An hour: that’s how long it’s been. That’s how long my eyes have been resting firmly upon that old well. Perhaps we are having a staring contest? A true bonding moment. After brewing in the steaming hot mess of a head for a while, my thoughts finally settle, formulating a simple composition. I let those words cascade from my mouth, unsure of their intentions, not conscious enough to care.
“You know? We’re a lot alike, you and I.”
I wait foolishly for a response, but the only consolation I receive is the sound of little droplets who finally decided it was time to let go. What if those droplets were leaving behind their little droplet friends to venture on into the abyss? Is it heroic? Is it self-destructive? Or is it all the same thing? But who cares anyway? It’s just a stupid droplet. After realizing the pathetic tangent my feeble brain decided to travel down, I fixate back upon the well.
“It’s funny, isn’t it? They use us. They use us but never appreciate us. Those people wouldn’t even dream of giving us a second thought, of considering us. That is, unless we are no longer able to serve them. Beyond getting their personal needs, they couldn’t care less. It’s funny, isn’t it?”
Only a melancholy murmur of droplets answers my desperate call. Is silence my only solace?

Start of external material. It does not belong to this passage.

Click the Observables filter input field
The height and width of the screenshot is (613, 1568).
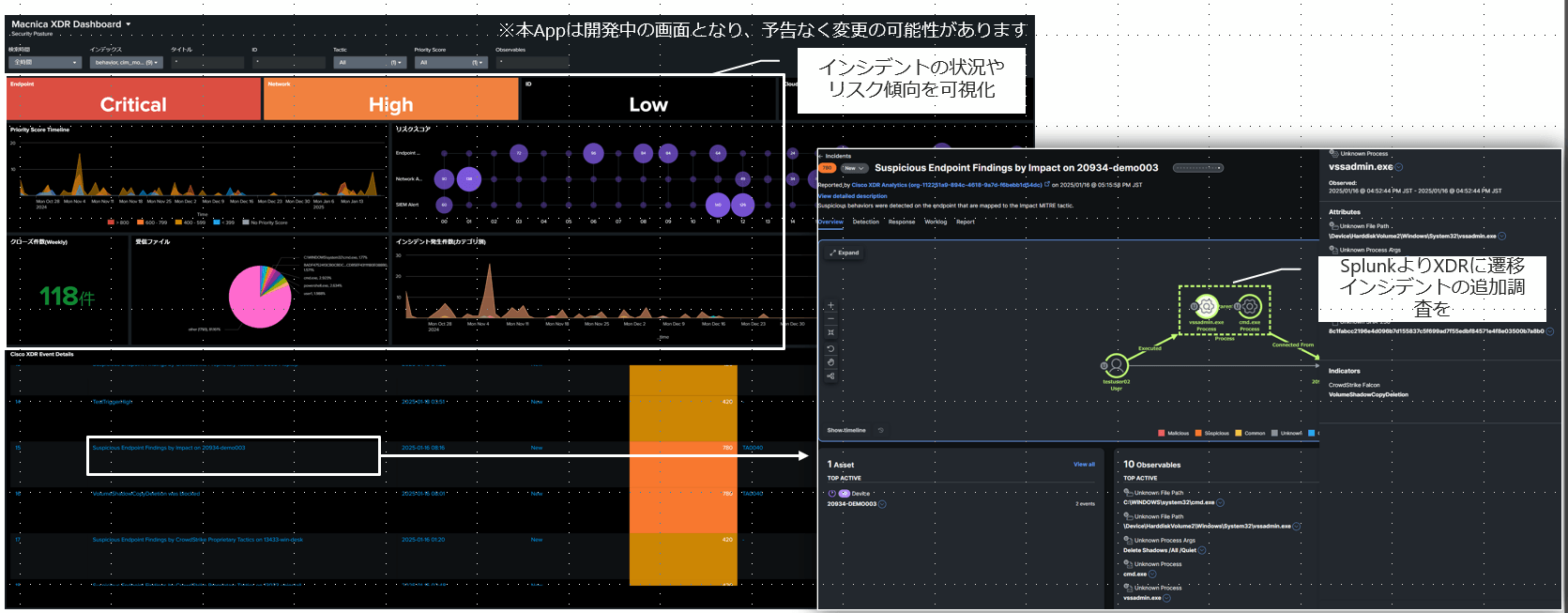pos(532,63)
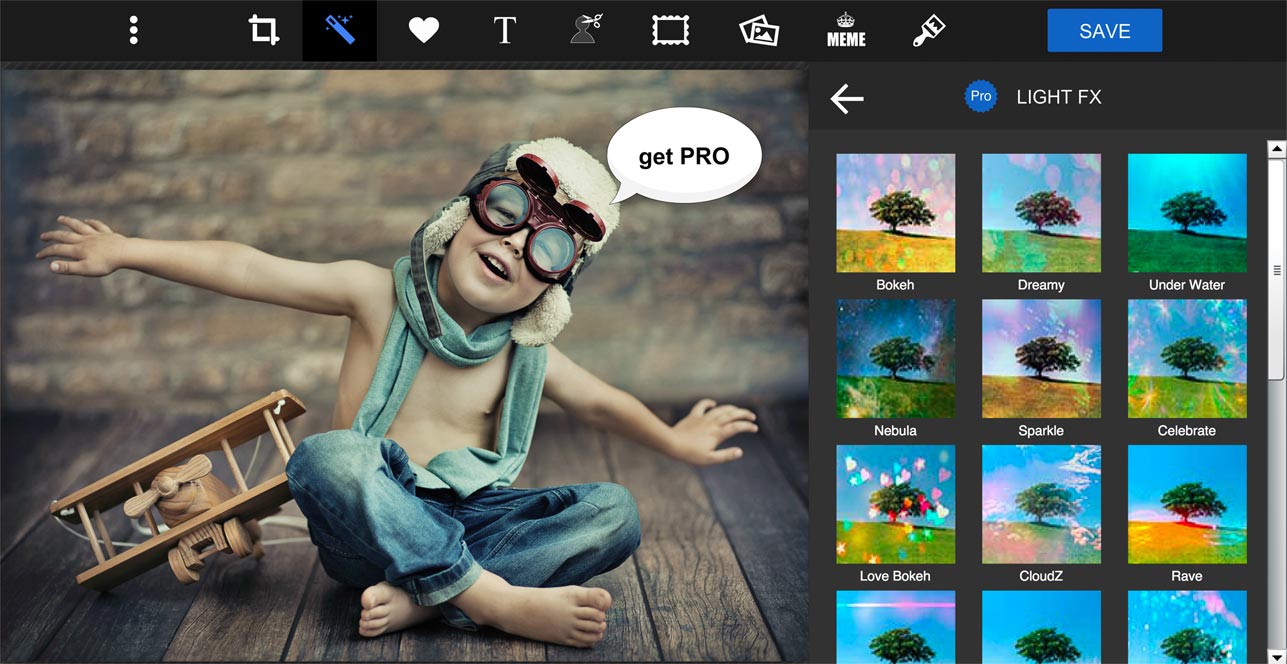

“And then they never think about how much we can take. I mean . . .” A raw dread clasps my throat. “Your poor walls can only hold so much water, just as my head can only hold so many of others’ burdens. It’s . . . It’s only when we break down or flood that they notice. Only then. But what about until then?” My eyes trace up the cracks in the stones to rest upon the old well again.
I stop, knowing there is not much more to say, even though my head still bubbles with a billion thoughts: the shrieking voices of anxiety and lonely echoes of past mistakes. A clumsy drop spatters onto my grazed knee and a sting surges up my leg. I search in vain for any last thoughts to set free. Anything! Anything?
Finally I say, with a soft grin growing from the corners of my mouth:
“I’ll take care of you.”
I have always believed that people deserve to be treated the way they treat others; that is why I am an echo. I return whatever people send my way. If they treat me with violence, I spit in their faces with equal hatred; but if they treat me with care, I repay that kindness a hundred times over. Most importantly, if someone does not know who they are, I reflect their voices back to them. I paint their portraits with their own words.
But this young boy knows something about me that I never had a chance to show the world: how I feel. Empathy is a reflection of sentiments, fueled by personal experiences. Never in all my years would I have imagined this boy to empathize with me. I am an echo; empathy is my entire existence, yet he echoed me first.
Unknowingly, he planted a seed in both our minds, and I must aid its growth. So I reply:
“I’ll take care of you.”
Finally, I watch a young boy in a raincoat, with tattered boots and strawberry-stained knees, break free from his stoic stance and meander away. The seed has been planted; a beautiful mind will bloom.